Your description, I venture has a number of things misspelle by accident. "Jucking" Maybe "Jerking?" But you can drive "throw" as though" it is the air mass meter.
Keep in mind, I am not making fun of you, I have made my share of misspelled words and sentances which were a little confusing.
As for the mass air flow sensor, looking at technical service bulletins, there is one which pertains to the throttle position sensor, Air Idle Contril Valve and the Mass Air Flow Meter. They reference connections which need to be checked and insured that they are clean. These can cause a balk or hesitation and stumble. False air problems can also caise the same conditions. Look for vacuum leaks. The main hose which connects the air mass meter to the throttle body may have a crack or tear in it. As you apply throttle, the engine is going the jump and shift position a little. This can cause a small to massive air leak between the air mass sensor and the throttle body. Un metered air means poor performance.
If it idles up and down real high, its the throttle body sensor. If it's a low up and down idle and runs rough it is mass air flow meter. If you unplug the mass airflow meter and it will just low idle (no up & down) then the mass air flow meter is bad.
I would look at the air filter, if it wasn't replaced, If it's dirty replace it. Then check all the vacuum lines and hoses on the vehicle. A dirty enough filter or broken vacuum lines will pop a Mass air flow meter code. One other thing you can do is clean the mass air flow meter, use brake clean, do not use a brush on it. You can also clean in the throttle body as far as you can, open up the plate and clean behind it to, you can use a brush on this. When you clean the throttle it will take a few seconds to start the car. Try this first. MAF meters do get contaminated and will mess up the performance of cars.
mass air flow meter uses the tps for referance. if tps is off it can cause a mass code to set. also check throttle body and clean if needed.also make sure mass in installed in correct position. check arrow on mass for direction and clamps are tight.
yes their is a way to replace the mass air flow. Get a can of brake clean or throttle cleaner, throttle cleaner is going to work best. remove the until and spray it down with throttle clean, let it dry for about 15 min. and reinstall it.
Now a little warning for you, IF their is no visual damage to the mass air flow then you can do this successfully. Now the reason why I always replace them instead of spraying them down is because is MOST cases the mass air flow will start acting up again. Sometimes it takes a weeks, sometimes months, sometimes years its hard to say.
But the worst you have to loose, is it doenst work an your out 5 bucks for the can of fluid.

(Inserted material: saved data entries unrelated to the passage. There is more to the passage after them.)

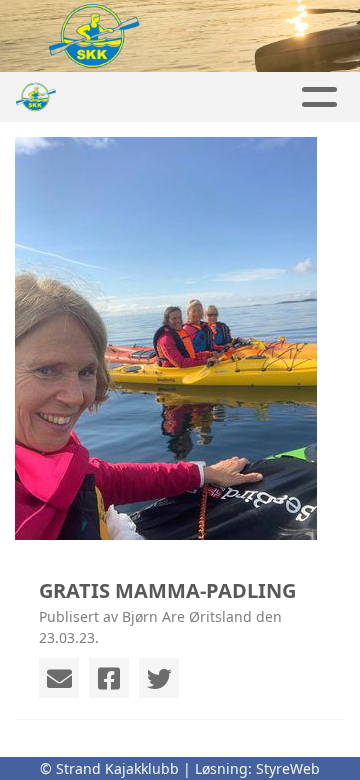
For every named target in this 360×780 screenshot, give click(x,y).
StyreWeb (288, 768)
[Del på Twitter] (159, 678)
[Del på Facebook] (109, 678)
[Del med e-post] (59, 678)
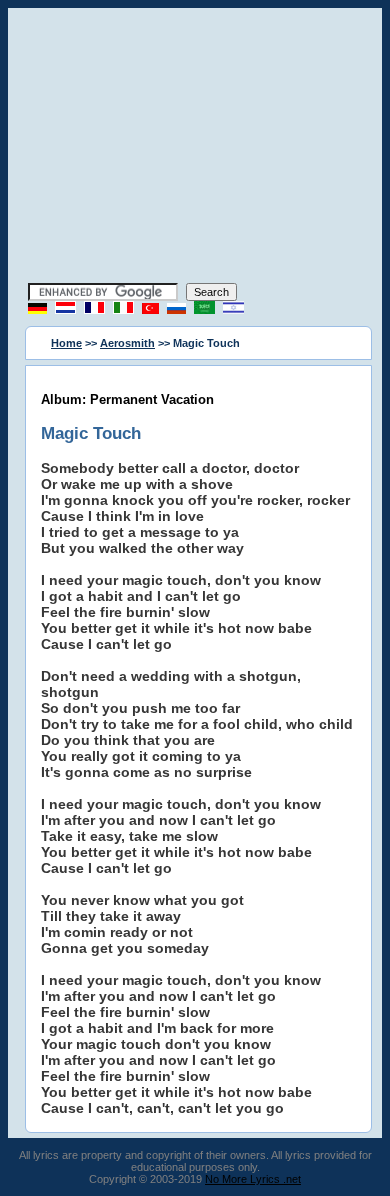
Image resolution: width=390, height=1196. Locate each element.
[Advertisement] (195, 148)
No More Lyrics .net (253, 1179)
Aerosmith (127, 343)
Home (66, 343)
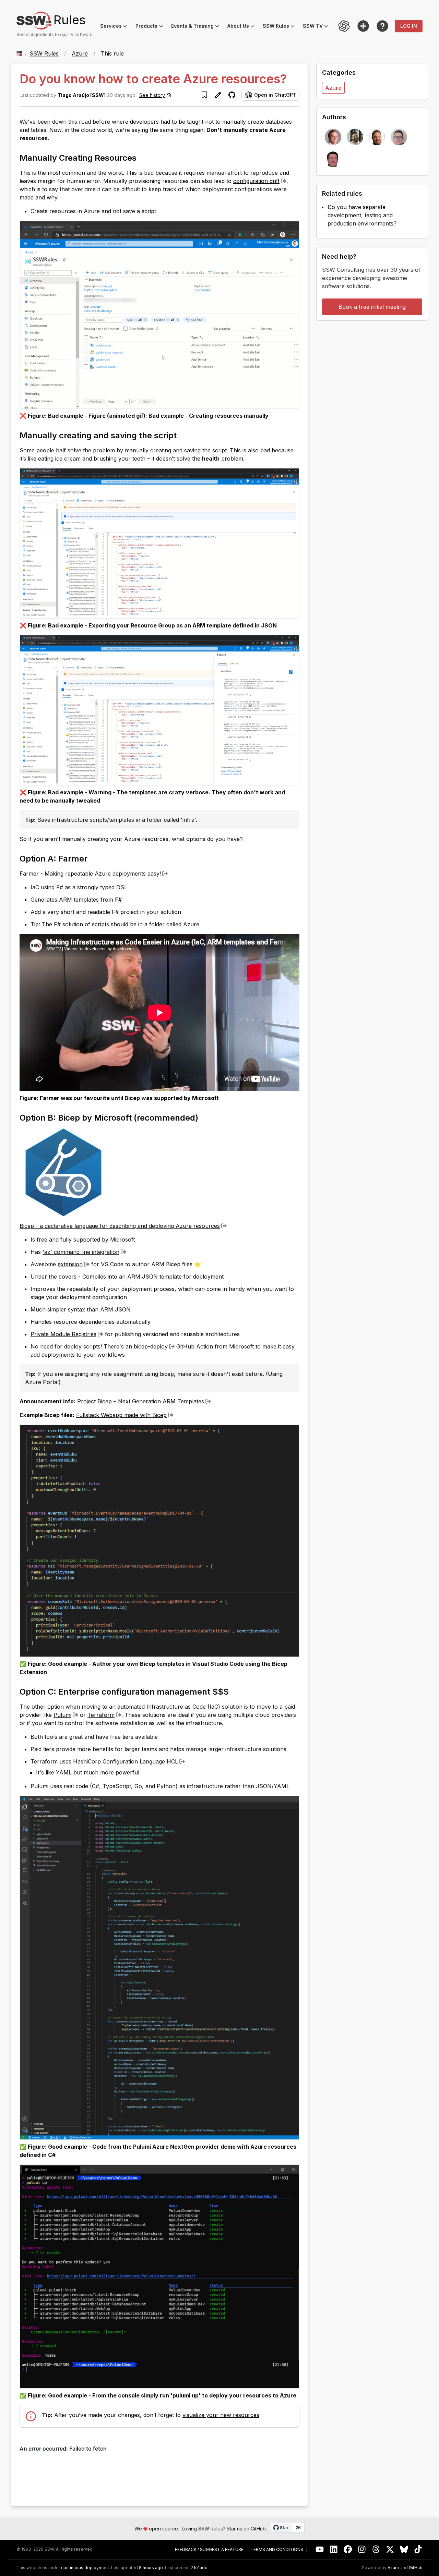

Try to unplug the mass air flow meter. The mass air flow meter is atached to the air filter housing on the left of the engine bay at the front edge (left side when sitting in the drivers seat). It will be a somewhat flat 5 or 6 pin connector that mounts to the air box on one side and goes to the black air intake tube that goes down to the back of the engine.
Do it with the key off of course. With the mass air flow meter unplugged start the car and see if it will idle. if it does the mass air flow meter is bad. If the car will still not run then there is a good chance the Eletronic Throttle Module (ETM) is failing. The ETM is under an extended waranty from Volvo for 10 years or 200,000 miles.
I would suggest taking it to a garage or directly to the dealer.
Of course there are numerous other things it could be, but the Mass Air Flow Meter and the ETM are the most likely.